Untuk itu, perlunya peran dan dukungan pemerintah dalam mengedukasi masyarakat tentang pentingnya penanganan dan perawatan manuskrip yang benar, karena manuskrip seringkali berada di tengah-tengah masyarakat. Sehingga, detik-detik pertama setelah air surut sepenuhnya bergantung pada pengetahuan masyarakat setempat. Pemerintah dapat melibatkan masyarakat baik individu maupun lembaga dalam merawat dan melestarikan manuskrip. 

Sayangnya, masih banyak masyarakat yang belum mendapatkan edukasi tentang perawatan manuskrip yang baik dan benar sehingga manuskrip yang ada seringkali rusak sebelum sempat di digitalisasi. Padahal langkah-langkah sederhana seperti memisahkan halaman yang menempel, mengeringkan naskah di tempat teduh dan berangin, atau menyerap air dengan tisu tanpa tekanan berlebihan, bisa menjadi penyelamat sebelum tim konservator datang. Edukasi inilah yang seharusnya menjadi prioritas pemerintah daerah, perpustakaan, dan lembaga kebudayaan.
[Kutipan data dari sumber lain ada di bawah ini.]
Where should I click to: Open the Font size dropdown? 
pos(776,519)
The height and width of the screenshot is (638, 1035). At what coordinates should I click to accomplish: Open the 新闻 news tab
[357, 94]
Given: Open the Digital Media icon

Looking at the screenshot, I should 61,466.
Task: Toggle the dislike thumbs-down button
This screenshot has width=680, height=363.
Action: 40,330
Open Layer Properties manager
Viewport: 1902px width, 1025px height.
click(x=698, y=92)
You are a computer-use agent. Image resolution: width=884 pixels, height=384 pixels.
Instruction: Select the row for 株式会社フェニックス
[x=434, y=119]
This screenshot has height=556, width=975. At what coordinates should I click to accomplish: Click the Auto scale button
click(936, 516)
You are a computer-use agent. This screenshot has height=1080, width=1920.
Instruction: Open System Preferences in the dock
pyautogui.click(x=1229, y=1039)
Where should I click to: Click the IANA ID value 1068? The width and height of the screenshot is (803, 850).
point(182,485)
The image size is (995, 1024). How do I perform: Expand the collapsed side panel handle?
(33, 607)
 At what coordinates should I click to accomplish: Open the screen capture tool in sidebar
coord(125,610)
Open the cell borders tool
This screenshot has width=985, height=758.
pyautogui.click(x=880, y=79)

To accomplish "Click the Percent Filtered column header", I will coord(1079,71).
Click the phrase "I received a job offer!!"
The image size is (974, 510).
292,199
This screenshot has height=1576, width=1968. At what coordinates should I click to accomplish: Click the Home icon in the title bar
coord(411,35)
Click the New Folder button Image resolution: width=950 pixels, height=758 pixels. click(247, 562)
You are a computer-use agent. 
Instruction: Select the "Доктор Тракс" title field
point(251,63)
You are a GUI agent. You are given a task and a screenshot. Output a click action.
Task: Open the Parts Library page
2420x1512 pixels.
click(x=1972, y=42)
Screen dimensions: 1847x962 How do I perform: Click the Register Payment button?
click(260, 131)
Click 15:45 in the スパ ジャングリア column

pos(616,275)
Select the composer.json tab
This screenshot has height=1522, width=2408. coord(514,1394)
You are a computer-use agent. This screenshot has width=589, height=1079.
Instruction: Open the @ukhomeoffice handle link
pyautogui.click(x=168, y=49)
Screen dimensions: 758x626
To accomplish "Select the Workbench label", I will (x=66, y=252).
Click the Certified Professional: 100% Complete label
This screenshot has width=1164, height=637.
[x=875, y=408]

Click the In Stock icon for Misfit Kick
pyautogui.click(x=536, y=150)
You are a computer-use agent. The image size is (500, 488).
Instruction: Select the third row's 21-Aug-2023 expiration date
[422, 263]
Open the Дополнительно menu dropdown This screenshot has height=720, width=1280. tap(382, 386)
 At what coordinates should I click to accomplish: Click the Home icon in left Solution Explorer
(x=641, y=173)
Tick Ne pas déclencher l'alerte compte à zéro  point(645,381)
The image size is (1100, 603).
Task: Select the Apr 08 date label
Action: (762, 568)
Bencana banjir sudah berulang kali terjadi, bahkan dari dahulu kala. Hal tersebut seharusnya menjadi pengingat bahwa pengetahuan mengenai perawatan naskah manuskrip sangat penting, tidak hanya bagi satu pihak saja tetapi diperlukan kerjasama dari berbagai pihak. Kerja sama antara pemerintah, akademisi, komunitas budaya, dan masyarakat adalah kunci dalam menjaga keberlangsungan manuskrip. Pemerintah dapat mengambil peran sebagai penyedia edukasi, tentang bagaimana penanganan darurat terhadap manuskrip, serta menyediakan peralatan yang menunjang penyelamatan manuskrip. Sementara masyarakat, sebagai pihak terdekat dengan naskah, menjadi penentu apakah pengetahuan teoretis itu dapat dijalankan dengan benar di lapangan.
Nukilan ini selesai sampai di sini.